== EXERCISE INSTRUCTIONS ==
Print the line containing "Task: Click the battery icon in the sidebar" and each line after it through the end of the material below, exactly as it appears, but skip the pictures.
━━━━━ DATA LISTING ━━━━━
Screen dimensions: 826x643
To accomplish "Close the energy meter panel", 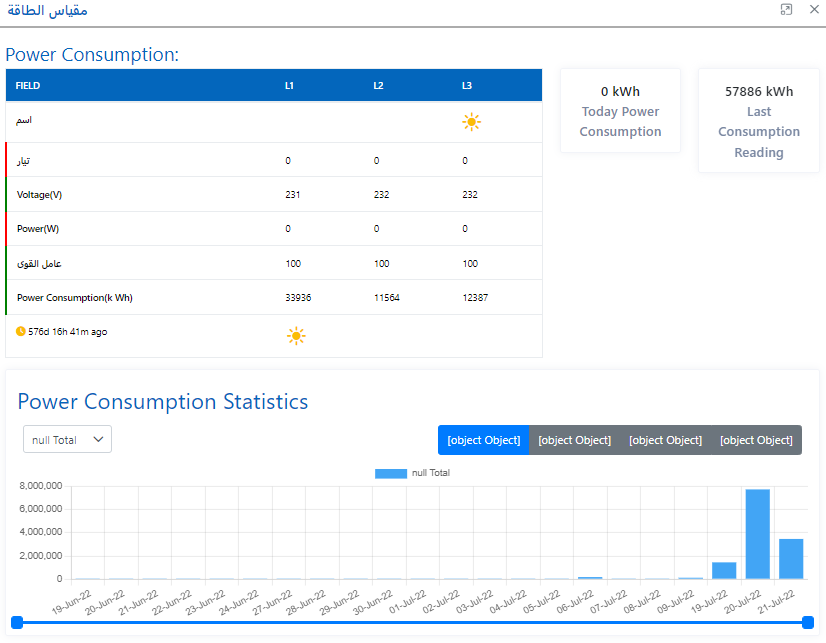I will [x=814, y=9].
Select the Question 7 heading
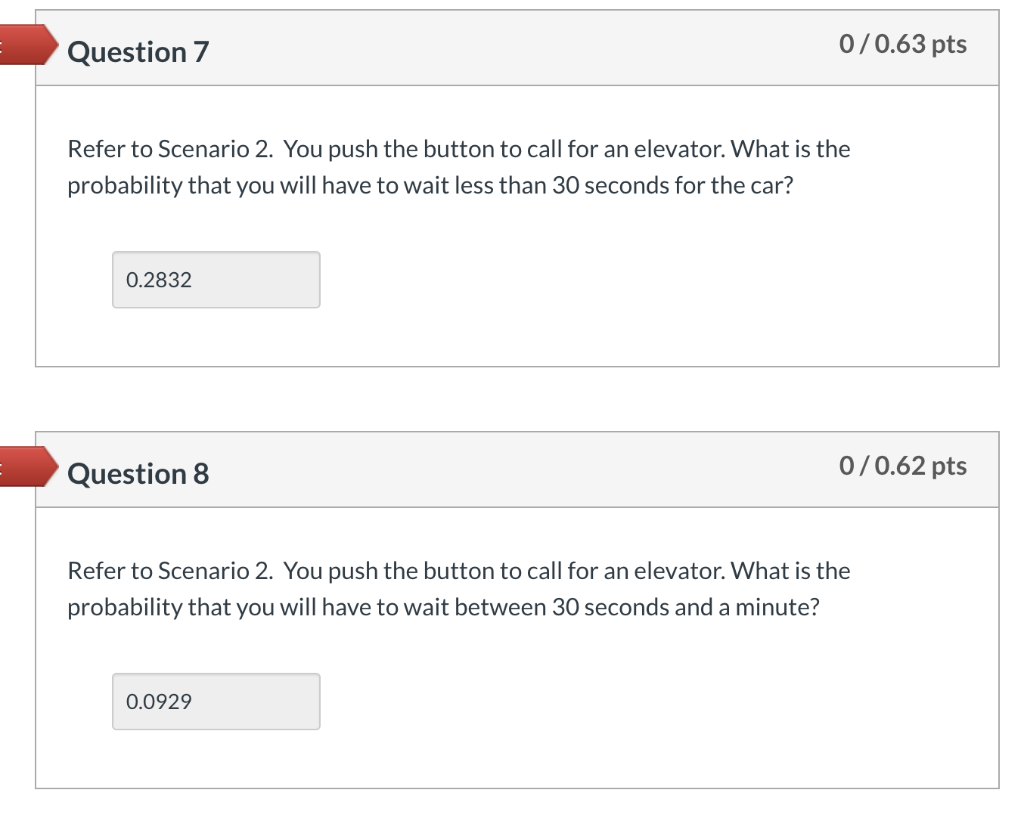This screenshot has width=1024, height=824. (x=138, y=52)
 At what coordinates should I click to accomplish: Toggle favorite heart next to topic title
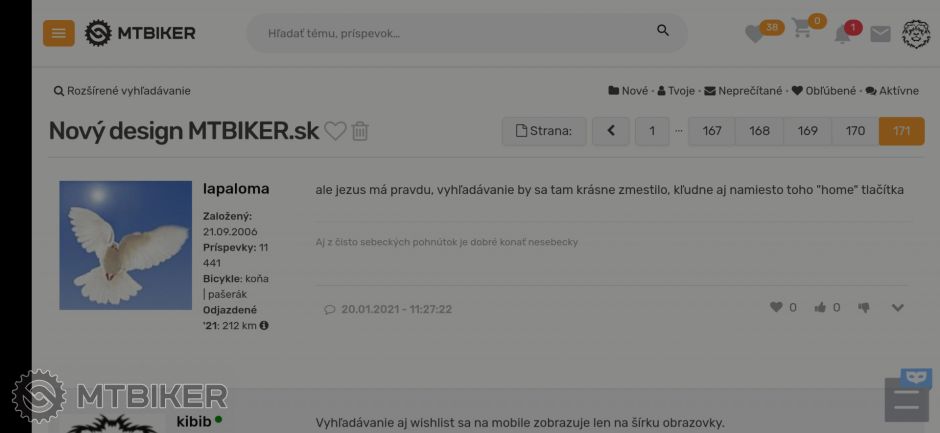tap(335, 131)
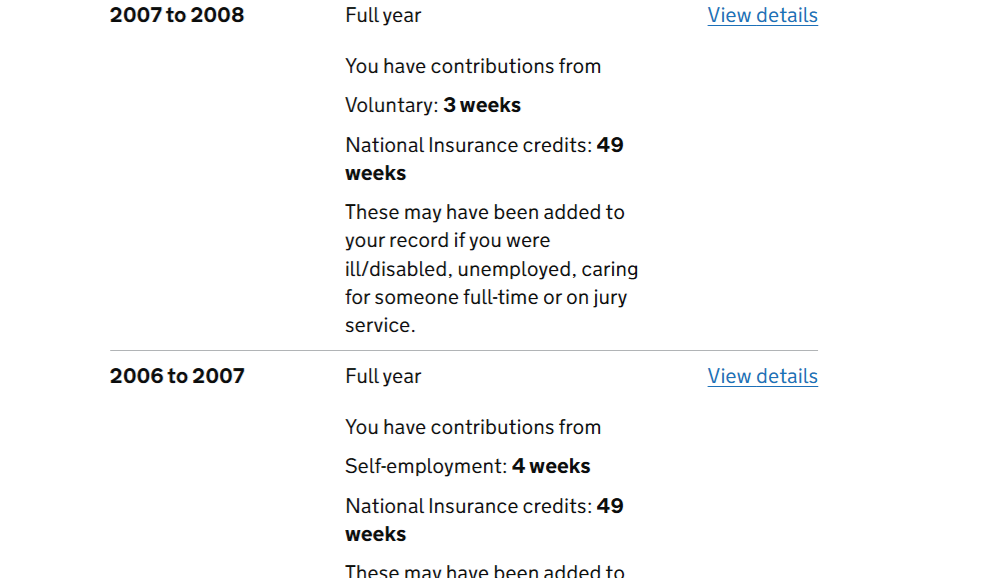Open View details for 2007 to 2008
This screenshot has width=992, height=578.
click(x=762, y=15)
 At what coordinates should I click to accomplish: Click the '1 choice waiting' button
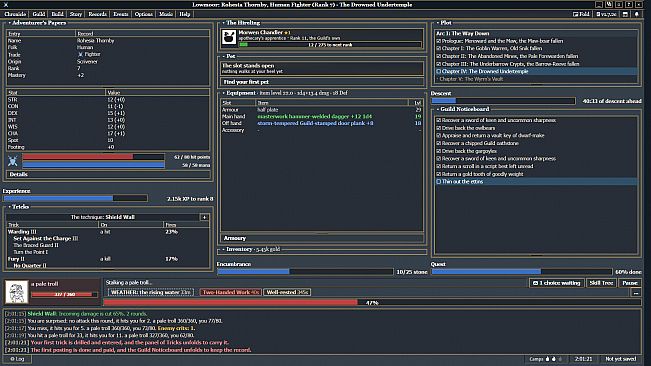(x=556, y=283)
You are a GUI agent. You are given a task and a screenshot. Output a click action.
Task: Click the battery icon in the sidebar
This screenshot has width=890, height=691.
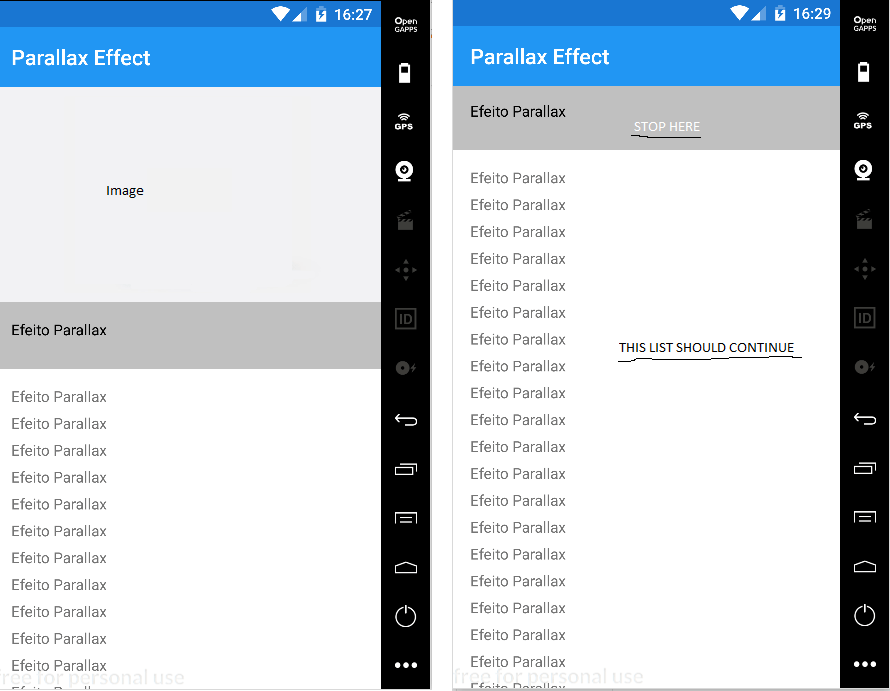tap(405, 72)
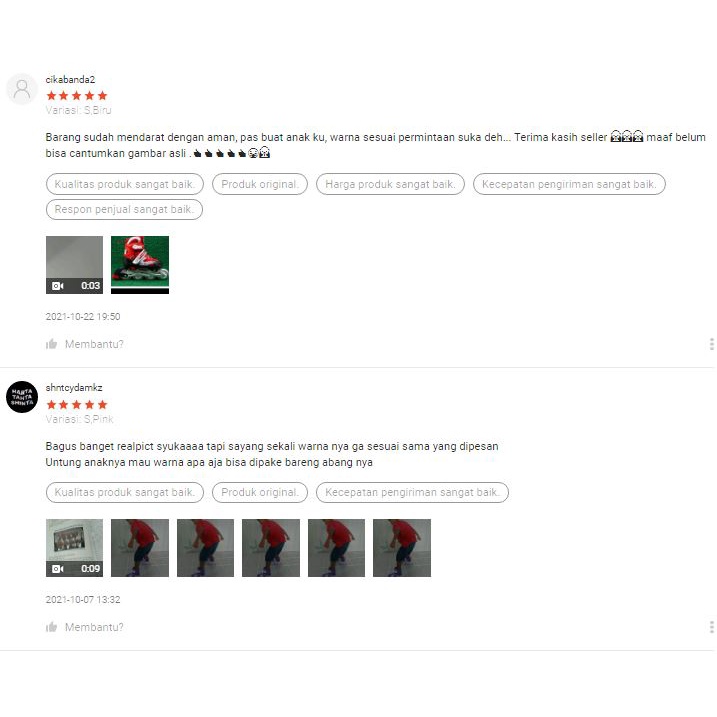The image size is (717, 717).
Task: Click second review's 'Kualitas produk sangat baik.' tag
Action: pyautogui.click(x=125, y=492)
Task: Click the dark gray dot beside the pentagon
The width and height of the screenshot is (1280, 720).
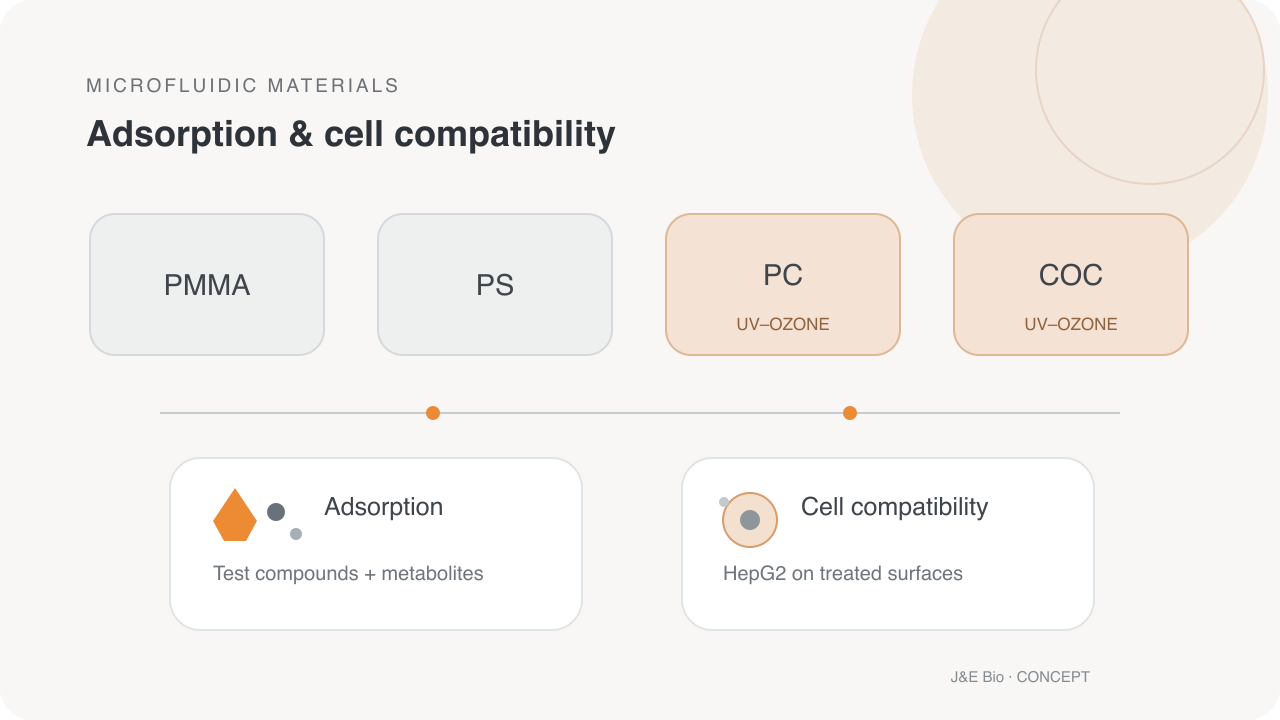Action: tap(276, 512)
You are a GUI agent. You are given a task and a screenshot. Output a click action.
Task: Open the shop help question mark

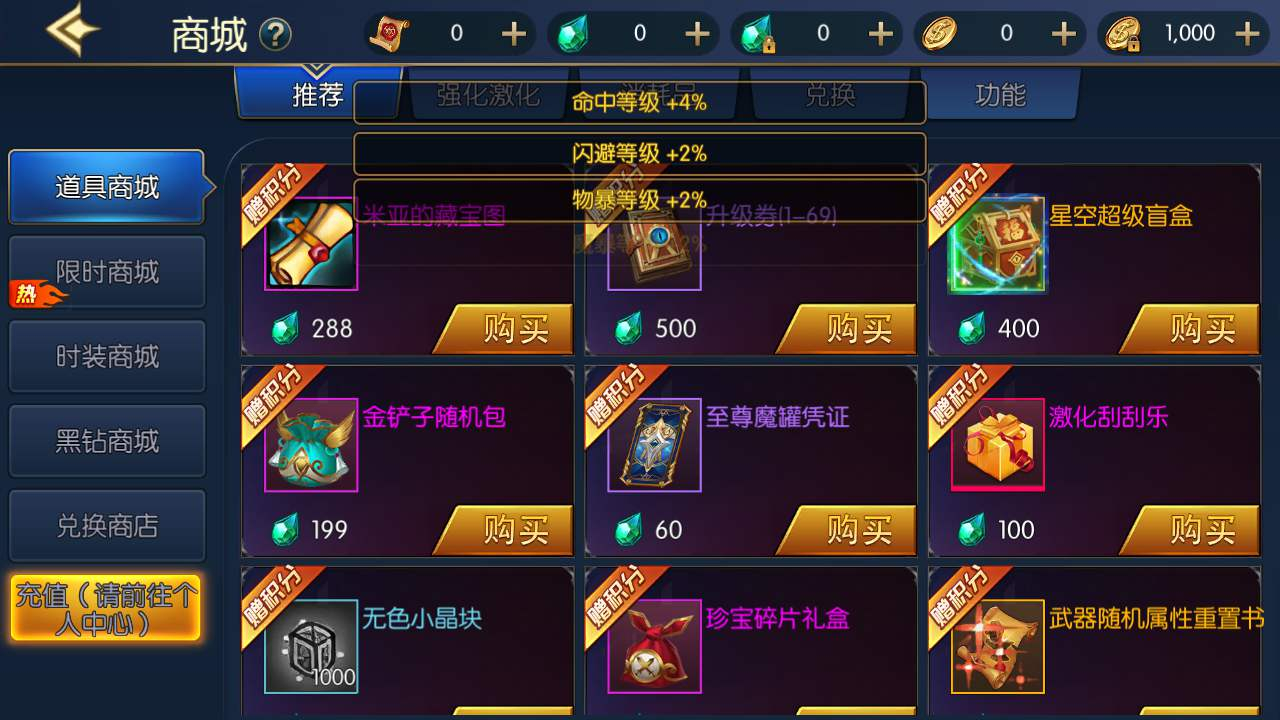(276, 36)
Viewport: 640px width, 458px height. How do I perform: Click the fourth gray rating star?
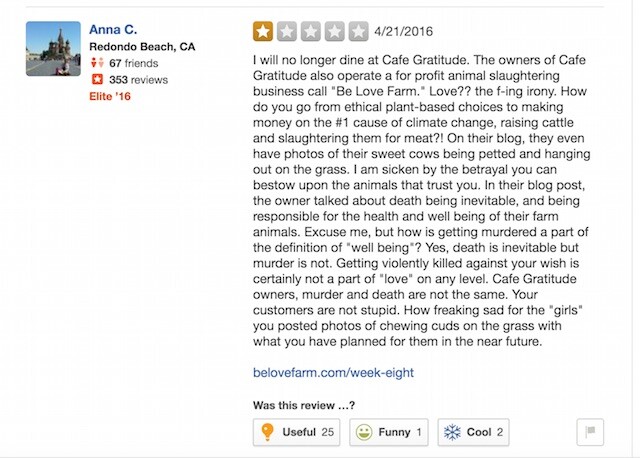(x=335, y=31)
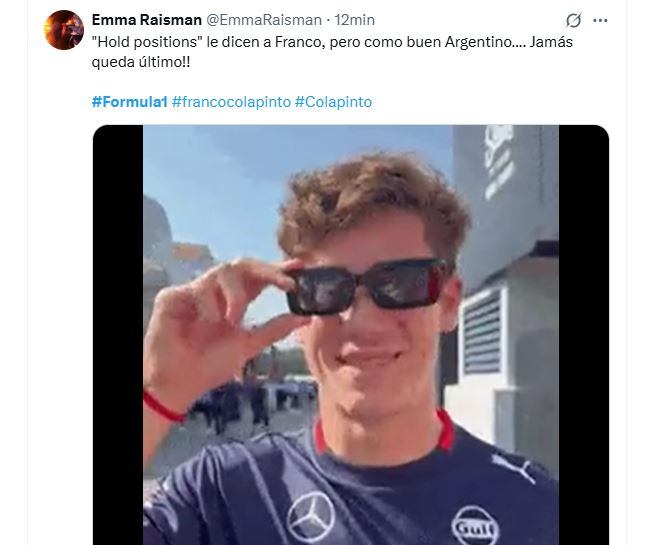Click the display name Emma Raisman

tap(146, 20)
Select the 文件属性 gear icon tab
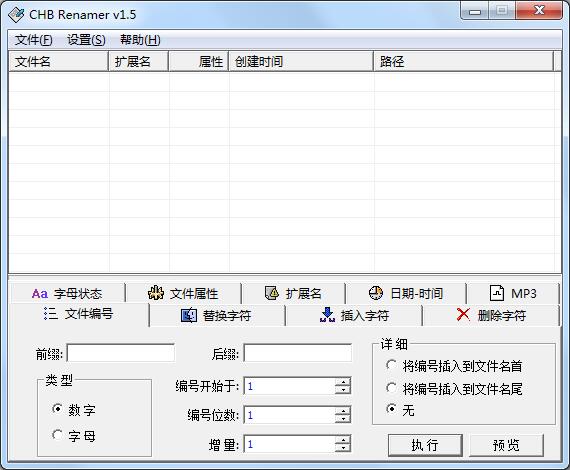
━━━━━
== ANSWER BOX ==
Task: Click the battery icon in the sidebar
This screenshot has width=890, height=691.
tap(405, 72)
The image size is (717, 717).
Task: Click second review's 'Kualitas produk sangat baik.' tag
Action: pyautogui.click(x=125, y=492)
Task: Click the dark gray dot beside the pentagon
The width and height of the screenshot is (1280, 720).
Action: tap(276, 512)
You are a GUI agent. You are given a task and a screenshot. Output a click action.
Task: Open the shop help question mark

(276, 36)
Viewport: 640px width, 458px height. How do I perform: Click the fourth gray rating star?
(x=335, y=31)
Click the display name Emma Raisman

tap(146, 20)
Select the 文件属性 gear icon tab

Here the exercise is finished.